Instructions to follow:
Count the lines in the rows below that contain the string "width", treating uppercase and lowercase as different. Reply with the number only.

Stored rows:
--- Start ---
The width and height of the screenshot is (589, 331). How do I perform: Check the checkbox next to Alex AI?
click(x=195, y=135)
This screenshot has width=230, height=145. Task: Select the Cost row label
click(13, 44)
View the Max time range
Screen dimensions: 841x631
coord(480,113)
--- End ---
--- Start ---
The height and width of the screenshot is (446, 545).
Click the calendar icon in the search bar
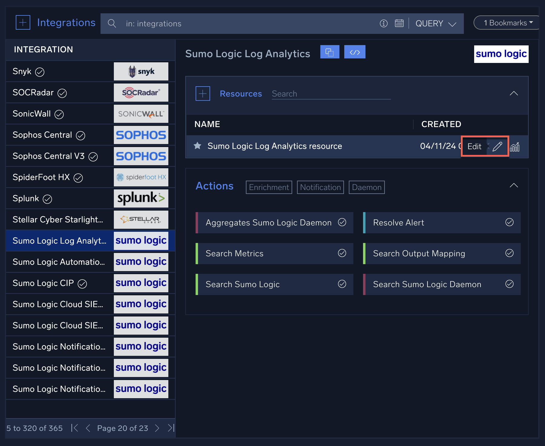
--- End ---
Correct output:
3